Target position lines
=======
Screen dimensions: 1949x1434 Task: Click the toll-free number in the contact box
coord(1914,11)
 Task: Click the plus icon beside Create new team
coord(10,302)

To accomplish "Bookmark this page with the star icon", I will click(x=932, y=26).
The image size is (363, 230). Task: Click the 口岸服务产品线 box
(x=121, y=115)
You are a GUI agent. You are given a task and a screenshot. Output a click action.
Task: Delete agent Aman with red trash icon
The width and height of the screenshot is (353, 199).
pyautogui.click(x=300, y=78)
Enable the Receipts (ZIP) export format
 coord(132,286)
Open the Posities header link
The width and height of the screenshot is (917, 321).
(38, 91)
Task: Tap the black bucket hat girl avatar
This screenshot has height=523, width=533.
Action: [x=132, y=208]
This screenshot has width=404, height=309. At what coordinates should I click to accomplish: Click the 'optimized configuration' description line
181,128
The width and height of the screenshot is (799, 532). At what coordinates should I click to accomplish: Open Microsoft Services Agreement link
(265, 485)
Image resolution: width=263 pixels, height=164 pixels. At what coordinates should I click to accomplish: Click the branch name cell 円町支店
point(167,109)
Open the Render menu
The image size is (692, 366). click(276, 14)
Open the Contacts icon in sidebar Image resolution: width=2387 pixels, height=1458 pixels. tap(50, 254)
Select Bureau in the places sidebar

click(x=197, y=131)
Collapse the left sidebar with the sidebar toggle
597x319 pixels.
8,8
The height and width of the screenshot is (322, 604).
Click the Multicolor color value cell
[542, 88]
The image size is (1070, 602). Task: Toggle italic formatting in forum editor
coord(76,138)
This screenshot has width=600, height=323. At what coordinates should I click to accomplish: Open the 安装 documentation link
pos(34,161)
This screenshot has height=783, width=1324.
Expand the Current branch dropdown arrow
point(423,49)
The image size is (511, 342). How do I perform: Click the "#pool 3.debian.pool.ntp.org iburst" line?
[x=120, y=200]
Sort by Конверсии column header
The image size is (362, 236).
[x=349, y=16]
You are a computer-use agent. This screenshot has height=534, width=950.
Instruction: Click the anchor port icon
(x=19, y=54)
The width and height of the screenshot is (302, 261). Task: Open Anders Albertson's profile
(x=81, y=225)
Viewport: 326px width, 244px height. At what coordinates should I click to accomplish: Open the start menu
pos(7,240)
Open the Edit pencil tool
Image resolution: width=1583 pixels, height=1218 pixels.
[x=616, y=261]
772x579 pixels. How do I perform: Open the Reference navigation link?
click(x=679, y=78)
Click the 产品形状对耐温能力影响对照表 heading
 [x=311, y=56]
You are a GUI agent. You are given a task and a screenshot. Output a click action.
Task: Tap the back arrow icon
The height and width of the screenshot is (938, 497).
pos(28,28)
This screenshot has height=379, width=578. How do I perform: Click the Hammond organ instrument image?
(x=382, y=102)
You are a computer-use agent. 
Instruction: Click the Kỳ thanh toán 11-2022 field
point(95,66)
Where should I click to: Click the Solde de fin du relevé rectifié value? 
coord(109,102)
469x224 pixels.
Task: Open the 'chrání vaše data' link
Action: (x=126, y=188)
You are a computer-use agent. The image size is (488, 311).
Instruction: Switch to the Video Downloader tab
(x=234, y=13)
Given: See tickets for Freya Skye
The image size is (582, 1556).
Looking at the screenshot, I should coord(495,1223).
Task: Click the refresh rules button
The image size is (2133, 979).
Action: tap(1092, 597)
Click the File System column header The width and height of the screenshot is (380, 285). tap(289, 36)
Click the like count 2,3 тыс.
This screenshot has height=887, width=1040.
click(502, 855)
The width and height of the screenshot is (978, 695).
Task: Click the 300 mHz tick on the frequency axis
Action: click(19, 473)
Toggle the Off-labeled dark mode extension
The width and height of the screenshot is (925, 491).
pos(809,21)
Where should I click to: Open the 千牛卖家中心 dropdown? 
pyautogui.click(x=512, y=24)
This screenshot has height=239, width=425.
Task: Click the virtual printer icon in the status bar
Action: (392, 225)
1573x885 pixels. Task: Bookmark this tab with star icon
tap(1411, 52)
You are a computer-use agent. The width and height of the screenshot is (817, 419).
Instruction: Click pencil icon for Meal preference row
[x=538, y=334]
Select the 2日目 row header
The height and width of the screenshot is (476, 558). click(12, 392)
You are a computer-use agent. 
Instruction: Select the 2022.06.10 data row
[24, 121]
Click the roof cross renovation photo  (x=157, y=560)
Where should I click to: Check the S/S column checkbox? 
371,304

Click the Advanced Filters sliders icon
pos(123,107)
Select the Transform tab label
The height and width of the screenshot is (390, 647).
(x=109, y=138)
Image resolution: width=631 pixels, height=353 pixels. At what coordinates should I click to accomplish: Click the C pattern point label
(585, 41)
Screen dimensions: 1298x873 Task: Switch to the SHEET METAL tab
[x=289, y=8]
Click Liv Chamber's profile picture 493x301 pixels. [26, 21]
=======
- **Exercise brief**: Repeat these lines word for word, from the first one to the last.

- **Response**:
Screen dimensions: 1949x1434 Task: Click the toll-free number in the contact box
coord(1914,11)
 Task: Click the plus icon beside Create new team
coord(10,302)

To accomplish "Bookmark this page with the star icon", I will click(x=932, y=26).
The image size is (363, 230). Task: Click the 口岸服务产品线 box
(x=121, y=115)
You are a GUI agent. You are given a task and a screenshot. Output a click action.
Task: Delete agent Aman with red trash icon
The width and height of the screenshot is (353, 199).
pyautogui.click(x=300, y=78)
Enable the Receipts (ZIP) export format
 coord(132,286)
Open the Posities header link
The width and height of the screenshot is (917, 321).
(38, 91)
Task: Tap the black bucket hat girl avatar
This screenshot has height=523, width=533.
Action: [x=132, y=208]
This screenshot has width=404, height=309. At what coordinates should I click to accomplish: Click the 'optimized configuration' description line
181,128
The width and height of the screenshot is (799, 532). At what coordinates should I click to accomplish: Open Microsoft Services Agreement link
(265, 485)
Image resolution: width=263 pixels, height=164 pixels. At what coordinates should I click to accomplish: Click the branch name cell 円町支店
point(167,109)
Open the Render menu
The image size is (692, 366). click(276, 14)
Open the Contacts icon in sidebar Image resolution: width=2387 pixels, height=1458 pixels. tap(50, 254)
Select Bureau in the places sidebar

click(x=197, y=131)
Collapse the left sidebar with the sidebar toggle
597x319 pixels.
8,8
The height and width of the screenshot is (322, 604).
Click the Multicolor color value cell
[542, 88]
The image size is (1070, 602). Task: Toggle italic formatting in forum editor
coord(76,138)
This screenshot has width=600, height=323. At what coordinates should I click to accomplish: Open the 安装 documentation link
pos(34,161)
This screenshot has height=783, width=1324.
Expand the Current branch dropdown arrow
point(423,49)
The image size is (511, 342). How do I perform: Click the "#pool 3.debian.pool.ntp.org iburst" line?
[x=120, y=200]
Sort by Конверсии column header
The image size is (362, 236).
[x=349, y=16]
You are a computer-use agent. This screenshot has height=534, width=950.
Instruction: Click the anchor port icon
(x=19, y=54)
The width and height of the screenshot is (302, 261). Task: Open Anders Albertson's profile
(x=81, y=225)
Viewport: 326px width, 244px height. At what coordinates should I click to accomplish: Open the start menu
pos(7,240)
Open the Edit pencil tool
Image resolution: width=1583 pixels, height=1218 pixels.
[x=616, y=261]
772x579 pixels. How do I perform: Open the Reference navigation link?
click(x=679, y=78)
Click the 产品形状对耐温能力影响对照表 heading
 [x=311, y=56]
You are a GUI agent. You are given a task and a screenshot. Output a click action.
Task: Tap the back arrow icon
The height and width of the screenshot is (938, 497).
pos(28,28)
This screenshot has height=379, width=578. How do I perform: Click the Hammond organ instrument image?
(x=382, y=102)
You are a computer-use agent. 
Instruction: Click the Kỳ thanh toán 11-2022 field
point(95,66)
Where should I click to: Click the Solde de fin du relevé rectifié value? 
coord(109,102)
469x224 pixels.
Task: Open the 'chrání vaše data' link
Action: (x=126, y=188)
You are a computer-use agent. The image size is (488, 311).
Instruction: Switch to the Video Downloader tab
(x=234, y=13)
Given: See tickets for Freya Skye
The image size is (582, 1556).
Looking at the screenshot, I should coord(495,1223).
Task: Click the refresh rules button
The image size is (2133, 979).
Action: tap(1092, 597)
Click the File System column header The width and height of the screenshot is (380, 285). tap(289, 36)
Click the like count 2,3 тыс.
This screenshot has height=887, width=1040.
click(502, 855)
The width and height of the screenshot is (978, 695).
Task: Click the 300 mHz tick on the frequency axis
Action: click(19, 473)
Toggle the Off-labeled dark mode extension
The width and height of the screenshot is (925, 491).
pos(809,21)
Where should I click to: Open the 千牛卖家中心 dropdown? 
pyautogui.click(x=512, y=24)
This screenshot has height=239, width=425.
Task: Click the virtual printer icon in the status bar
Action: (392, 225)
1573x885 pixels. Task: Bookmark this tab with star icon
tap(1411, 52)
You are a computer-use agent. The width and height of the screenshot is (817, 419).
Instruction: Click pencil icon for Meal preference row
[x=538, y=334]
Select the 2日目 row header
The height and width of the screenshot is (476, 558). click(12, 392)
You are a computer-use agent. 
Instruction: Select the 2022.06.10 data row
[24, 121]
Click the roof cross renovation photo  (x=157, y=560)
Where should I click to: Check the S/S column checkbox? 
371,304

Click the Advanced Filters sliders icon
pos(123,107)
Select the Transform tab label
The height and width of the screenshot is (390, 647).
(x=109, y=138)
Image resolution: width=631 pixels, height=353 pixels. At what coordinates should I click to accomplish: Click the C pattern point label
(585, 41)
Screen dimensions: 1298x873 Task: Switch to the SHEET METAL tab
[x=289, y=8]
Click Liv Chamber's profile picture 493x301 pixels. [26, 21]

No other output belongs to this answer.